> **STATED TASK 1**: From the magnetic moment problem, extract the text from "An element of" to "of unpaired electrons.".
> **STATED TASK 2**: In the magnetic moment problem, what does n represent in the spin-only magnetic moment formula?

── PASSAGE GIVEN ──

Question

An element of d-block (Z) of 4th period has spin only magnetic moment of its $Z^{3+}$ form is 3.9 BM, then find minimum atomic number of element (Z).

Answer 1

Correct Answer: 24

To find the atomic number (Z) of the d-block element in the 4th period whose $Z^{3+}$ ion has a spin-only magnetic moment of 3.9 Bohr Magneton (BM), we need to determine the number of unpaired electrons in the ion.

The formula for spin-only magnetic moment (µ) is given by:
$$\mu = \sqrt{n(n+2)} \text{ BM}$$
where n = number of unpaired electrons.

───
── MATERIAL PROVIDED ──

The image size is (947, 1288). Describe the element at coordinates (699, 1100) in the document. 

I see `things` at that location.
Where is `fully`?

───
── MATERIAL PROVIDED ──

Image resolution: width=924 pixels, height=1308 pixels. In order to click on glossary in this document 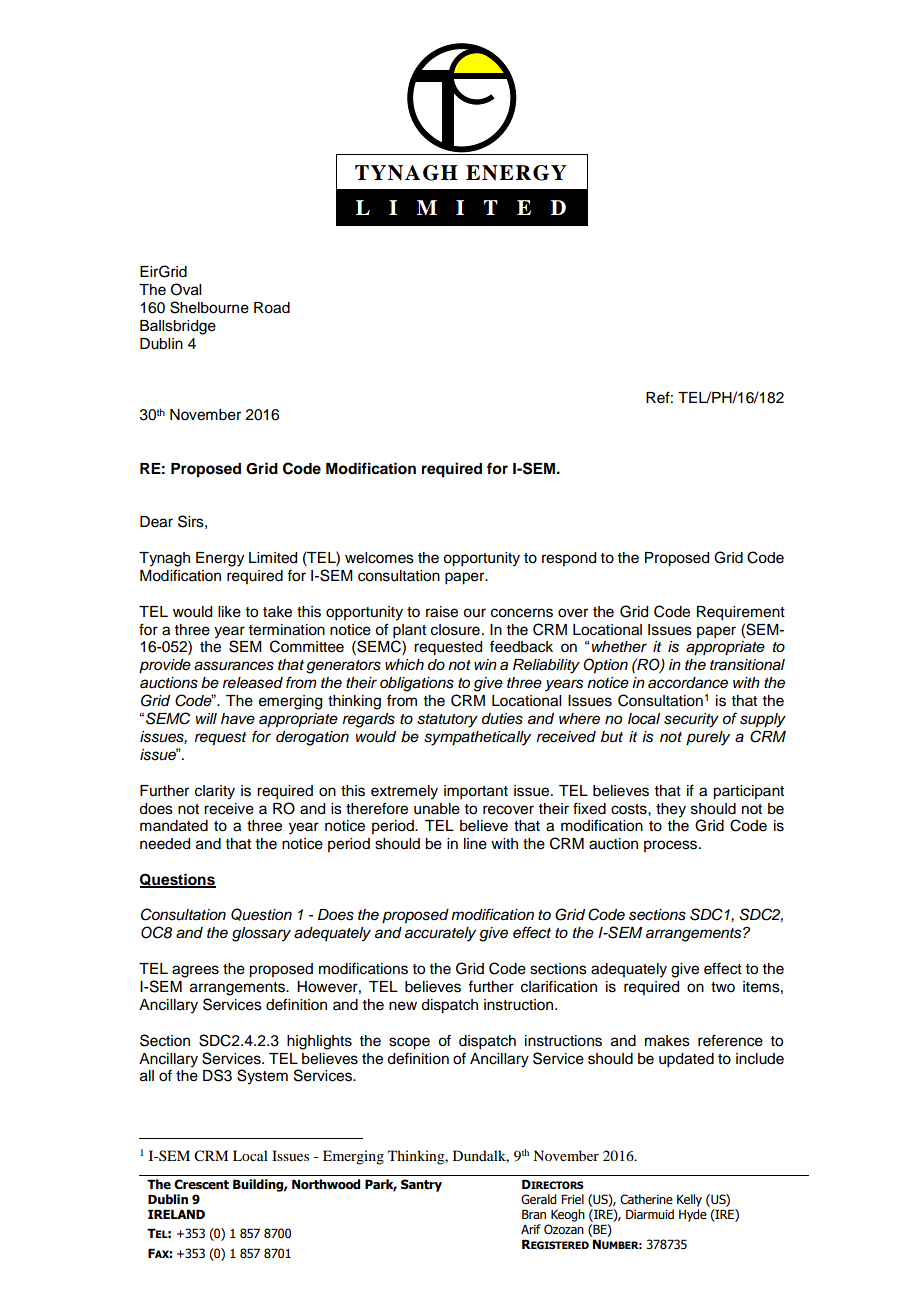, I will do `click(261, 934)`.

───

> **CORRECT OUTPUT 1**:
An element of d-block (Z) of 4th period has spin only magnetic moment of its $Z^{3+}$ form is 3.9 BM, then find minimum atomic number of element (Z).

Answer 1

Correct Answer: 24

To find the atomic number (Z) of the d-block element in the 4th period whose $Z^{3+}$ ion has a spin-only magnetic moment of 3.9 Bohr Magneton (BM), we need to determine the number of unpaired electrons in the ion.

The formula for spin-only magnetic moment (µ) is given by:
$$\mu = \sqrt{n(n+2)} \text{ BM}$$
where n = number of unpaired electrons.

> **CORRECT OUTPUT 2**: The number of unpaired electrons.